The takeover would give Oracle access to Sun's Java language and software, which runs on about one billion machines globally, and to its Solaris operating system, which is a platform for Oracle products.
"Oracle and Sun have been industry pioneers and close partners for more than 20 years," said Sun chairman Scott McNealy. "This combination is a natural evolution of our relationship and will be an industry-defining event."
Investors reacted by sending shares of Sun up more than 36 per cent, as the stock closed up $2.46 to $9.15 in trading on Nasdaq. Oracle fell 24 cents to $18.82.
Earlier this month, after Sun ended IBM's status as its exclusive negotiating partner, IBM withdrew its offer — which was worth $9.40 a share — to acquire the company.
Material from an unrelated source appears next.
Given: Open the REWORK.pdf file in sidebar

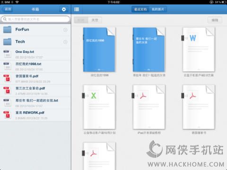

Oracle expects Sun will add more than $1.5 billion to its adjusted profit in the first year, and more than $2 billion in the second year.
The takeover will end Sun's 27-year history as an independent company. While Sun produced sales of $13.3 billion in the last 12 months, the company has struggled to turn a profit. It lost $1.9 billion over the last four quarters.